*INSTRUCTIONS FOR THE TASK*: In the records below, pick out all lines containing the word "agent".

*ENTRIES SUPPLIED*:
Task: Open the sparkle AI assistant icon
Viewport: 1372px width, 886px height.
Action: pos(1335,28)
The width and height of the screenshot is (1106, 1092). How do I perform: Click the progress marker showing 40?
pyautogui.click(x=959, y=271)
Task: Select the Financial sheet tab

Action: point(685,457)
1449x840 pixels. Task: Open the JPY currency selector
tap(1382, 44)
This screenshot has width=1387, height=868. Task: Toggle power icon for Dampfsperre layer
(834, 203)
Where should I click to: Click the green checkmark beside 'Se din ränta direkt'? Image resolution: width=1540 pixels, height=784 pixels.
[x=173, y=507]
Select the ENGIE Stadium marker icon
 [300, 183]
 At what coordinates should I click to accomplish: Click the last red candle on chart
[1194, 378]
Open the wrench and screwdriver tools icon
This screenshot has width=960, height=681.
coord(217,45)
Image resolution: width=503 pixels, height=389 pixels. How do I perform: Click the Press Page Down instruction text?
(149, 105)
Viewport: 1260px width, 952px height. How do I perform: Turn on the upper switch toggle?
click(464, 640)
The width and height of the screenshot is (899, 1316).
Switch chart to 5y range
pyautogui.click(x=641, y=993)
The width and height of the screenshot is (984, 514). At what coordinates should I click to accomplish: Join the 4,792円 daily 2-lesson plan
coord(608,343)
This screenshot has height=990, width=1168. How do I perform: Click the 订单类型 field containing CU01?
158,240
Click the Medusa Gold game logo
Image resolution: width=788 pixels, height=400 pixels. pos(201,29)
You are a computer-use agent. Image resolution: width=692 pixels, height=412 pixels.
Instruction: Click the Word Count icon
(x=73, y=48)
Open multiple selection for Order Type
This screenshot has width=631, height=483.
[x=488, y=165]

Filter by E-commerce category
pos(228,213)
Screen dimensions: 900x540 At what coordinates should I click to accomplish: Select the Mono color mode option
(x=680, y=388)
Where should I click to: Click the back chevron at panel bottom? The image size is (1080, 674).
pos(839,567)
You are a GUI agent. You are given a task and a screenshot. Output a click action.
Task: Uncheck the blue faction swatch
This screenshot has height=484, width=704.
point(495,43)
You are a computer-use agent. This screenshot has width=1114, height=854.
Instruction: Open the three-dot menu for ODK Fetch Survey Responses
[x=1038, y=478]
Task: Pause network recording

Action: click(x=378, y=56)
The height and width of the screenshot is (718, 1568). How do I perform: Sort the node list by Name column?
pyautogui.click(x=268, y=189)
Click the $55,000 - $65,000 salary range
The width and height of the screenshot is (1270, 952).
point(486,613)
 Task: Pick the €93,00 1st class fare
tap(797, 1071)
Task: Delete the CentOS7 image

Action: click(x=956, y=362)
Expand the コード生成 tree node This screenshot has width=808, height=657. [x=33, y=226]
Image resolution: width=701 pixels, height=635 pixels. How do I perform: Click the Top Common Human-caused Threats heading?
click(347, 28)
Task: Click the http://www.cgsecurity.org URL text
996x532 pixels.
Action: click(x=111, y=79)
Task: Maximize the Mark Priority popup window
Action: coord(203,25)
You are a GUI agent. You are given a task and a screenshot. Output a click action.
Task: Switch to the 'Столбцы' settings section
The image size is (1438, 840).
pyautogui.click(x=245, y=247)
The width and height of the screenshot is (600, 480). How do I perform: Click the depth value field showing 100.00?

*ANSWER AREA*:
You are a computer-use agent. Image resolution: width=692 pixels, height=412 pixels.
You are a GUI agent. You are given a task and a screenshot. Output a click action.
You are a computer-use agent. This screenshot has width=1114, height=854.
You are a GUI agent. You are given a task and a screenshot. Output a click action.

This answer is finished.